4月から10月まで毎月ベニタデを栽培し, 各月における子葉展開後のアントシアニン含量の推移を調ベ, アントシアニン生成に及ぼす栽培時期の影響を検討した.
1. いずれの栽培時期においても, 個体当たり, および新鮮重1mg当たりアントシアニン含量は一般に子葉展開後急速に増加し, その後は緩やかに増加, あるいはほぼ一定の値を推持した. しかし, その変化の程度は栽培時期により異なり, 4月, 特に5月栽培でばアントシアニン含量は常にかなり高く, 次いで6月栽培で高く推移した. 一方, 7~9月栽培においてはアントシアニン含量は低く推移した. 10月栽培では初期には最も低かったが, 徐々に高まり, 6月栽培の値に近づく傾向を示した.

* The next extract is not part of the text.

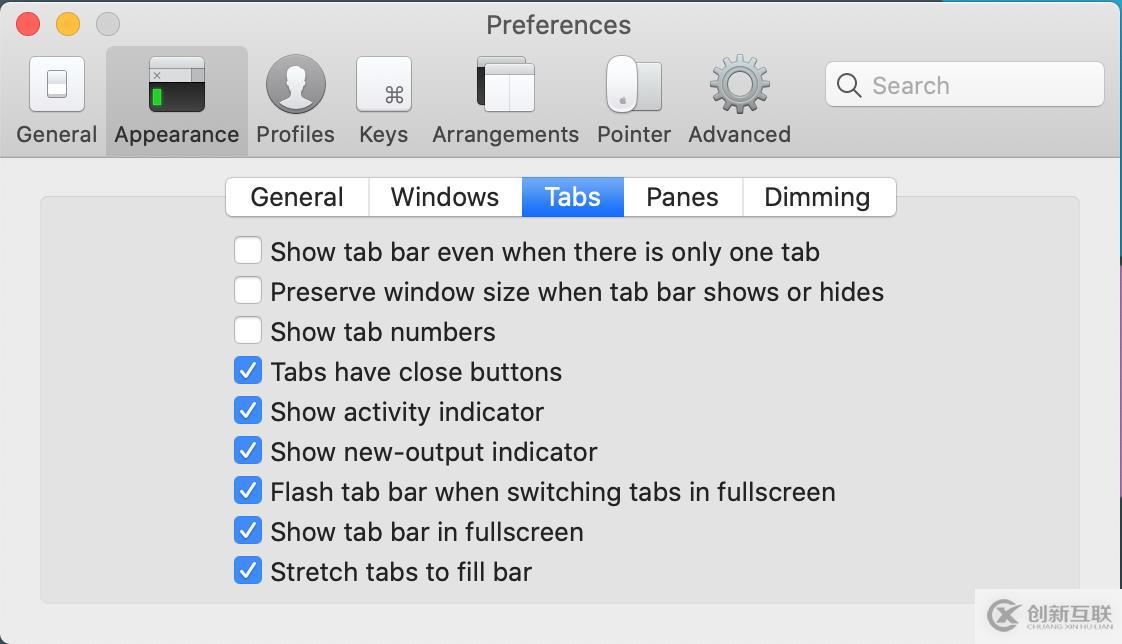Switch to the Dimming tab
The image size is (1122, 644).
[x=817, y=197]

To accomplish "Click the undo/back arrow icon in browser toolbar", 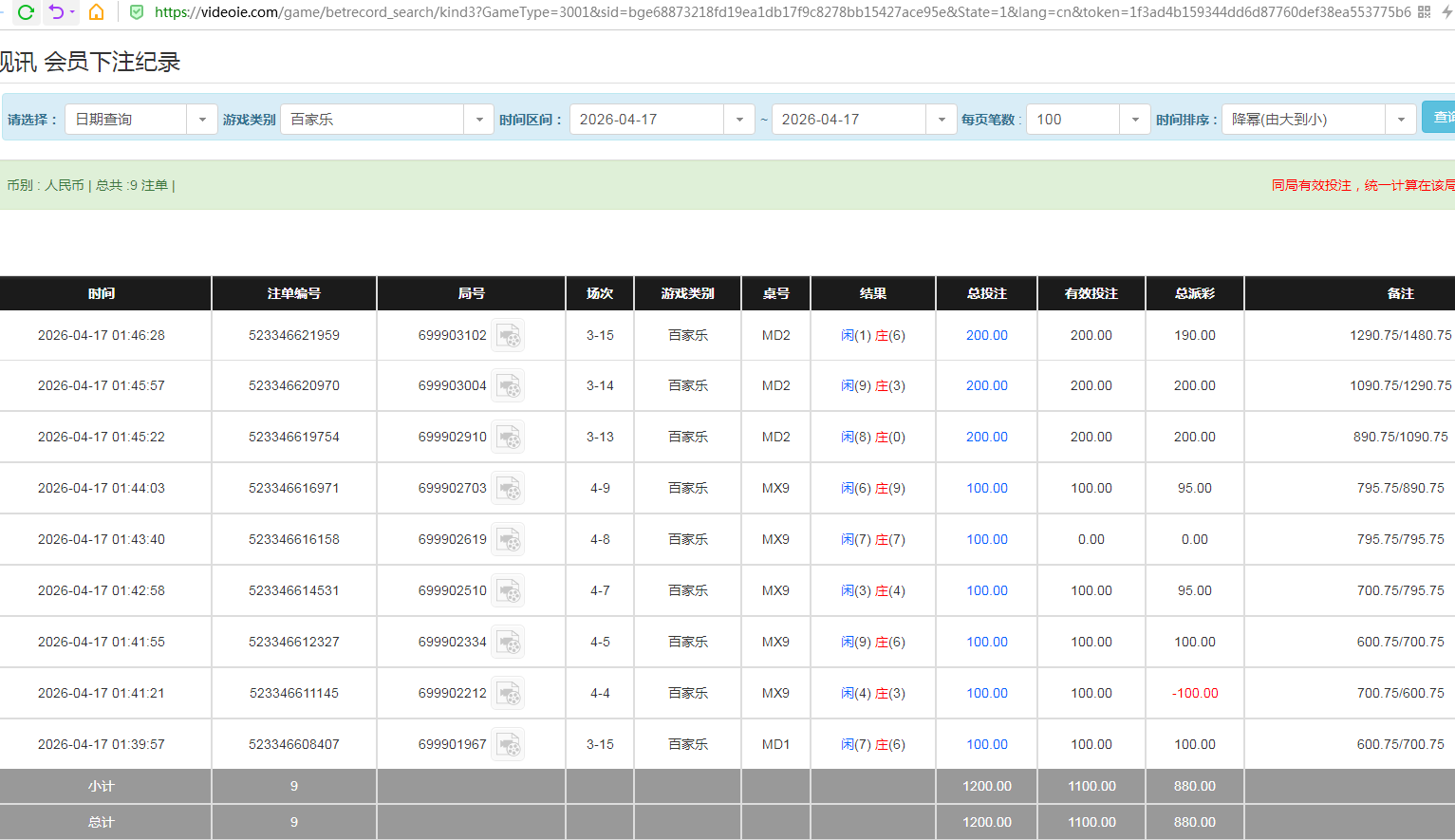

2. 実際栽培での収穫時期に相当する本葉出現日の個体当たり, および新鮮重1mg当たりアントシアニン含量は, 4月および5月栽培で最も高く, 次いで6月および10月栽培であった. 一方, 7~9月栽培は最も低く, 4~5月栽培の60%以下であった.
3. 少数の例外はあったが, 子葉展開日から8日後までのいずれの生育日数においても, 個体当たり, および新鮮重1mg当たりアントシアニン含最は, それまでの1日当たり日射量の影響を除くと, 日平均気温と負の高い相関を示し, 日平均気温の影響を除くと, 1日当たり日射量と正の高い相関を示した.
4. 本葉出現日の個体当たり, および新鮮重1mg当たりアントシアニン含量も, 本葉出現日までの1日当たり日射量および同所要日数の影響を除くと, 日平均気温と負の高い相関関係にあり, 日平均気湿および所要日数の影響を除くと, 1日当たり日射量と正の高い相関関係にあった.
5. 部位別のアントシアニン含量の推移を調べたところ, 本葉出現日までの子葉中の含量は常に下胚軸中の含量より高かった.
以上の結果から, ベニタデのアントシアニン生成は低温, あるいは多日射の時期ほど促進されることが推定された.